Zora’s domain was lovely. It looked like a great place to speak in private, but there were several zoras swimming around, and a few here and there in entrances. Even a shop. It wasn’t as vacant as it made itself out to be. It was also large, and voices echoed through out it. Link kept going forward until he saw the King of Zoras. He was too distraught to want to talk to anyone. He didn’t even seem to care about his presence.

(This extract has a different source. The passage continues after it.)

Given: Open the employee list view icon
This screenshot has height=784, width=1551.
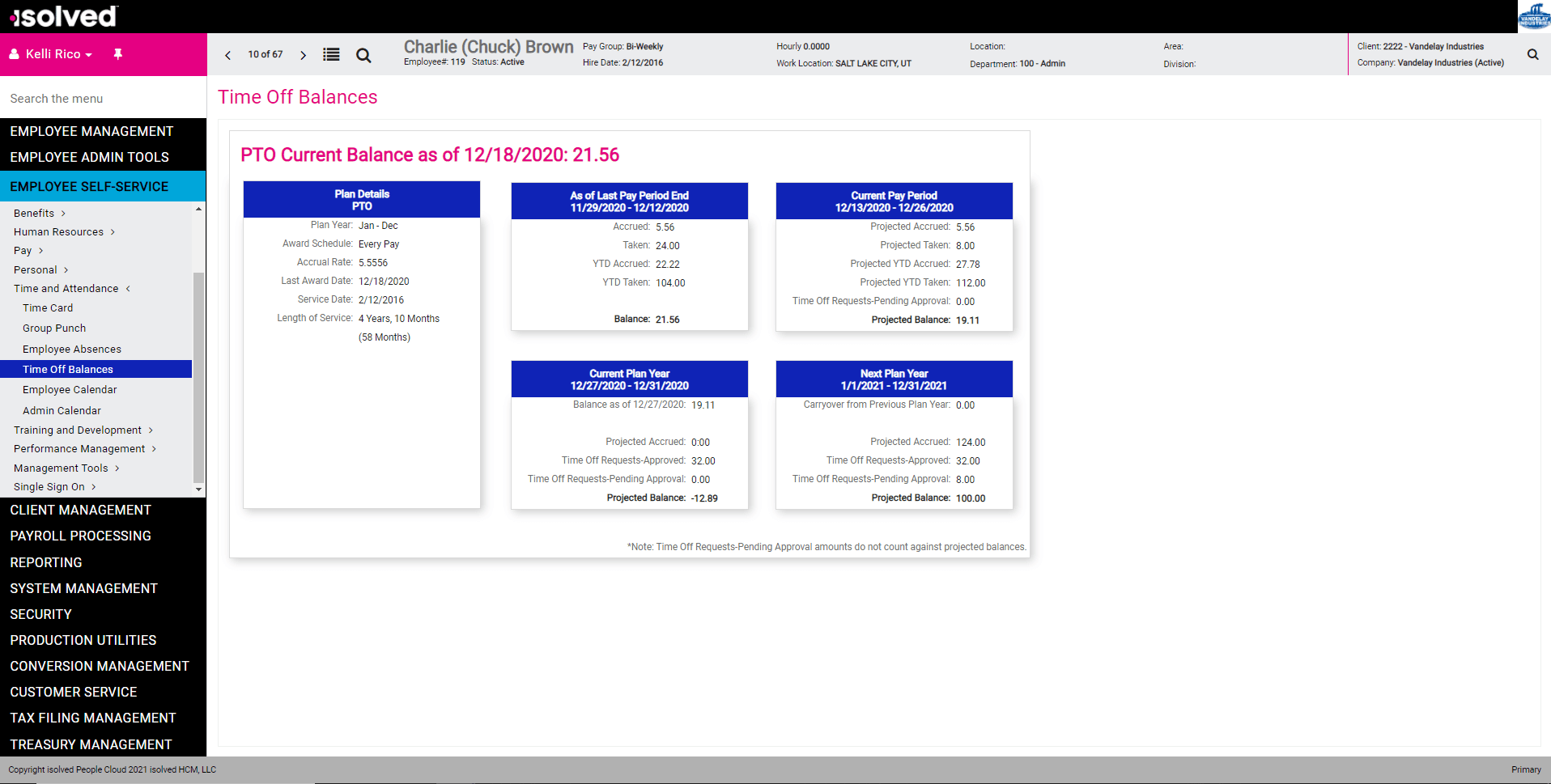Looking at the screenshot, I should click(331, 54).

He heard Zelda following a fair distance behind, but Navi caught up, knowing he’d need her. Zelda was probably wondering what he was doing. What was he doing? The only thing he could. He went ahead, looked around and discovered the diving game. Knowing that friendly was usually the way to get what he needed, he participated. He was rewarded with a scale, which he used to explore Lake Hylia. He found a bottle with a letter in it and brought it back. Still, Princess Zelda and Navi were in the background, giving him space.

When he went to see Lord Jabu-Jabu, they still didn’t come. He came back, grabbed a fish, and didn’t glance at them yet. He had one thing to do, and he was going to do it. He took the fish to Jabu-Jabu, and met the Princess Ruto, like he had seen in his vision of the future. She was a pistol, and made him carry her everywhere until she found what she wanted. The same thing he originally wanted, the spiritual stone. He fought a tough boss, and for some reason, Princess Ruto easily gave the stone to him.

He held the stone. Link felt better when he was doing something useful, and he knew no matter what happened, he would at least save one person. Princess Ruto of the Zora’s. He saved someone. At least he saved someone. He left out Zora’s fountain, but went back to Zora’s forest and back into Zora’s Domain. It was time he talked to Zelda.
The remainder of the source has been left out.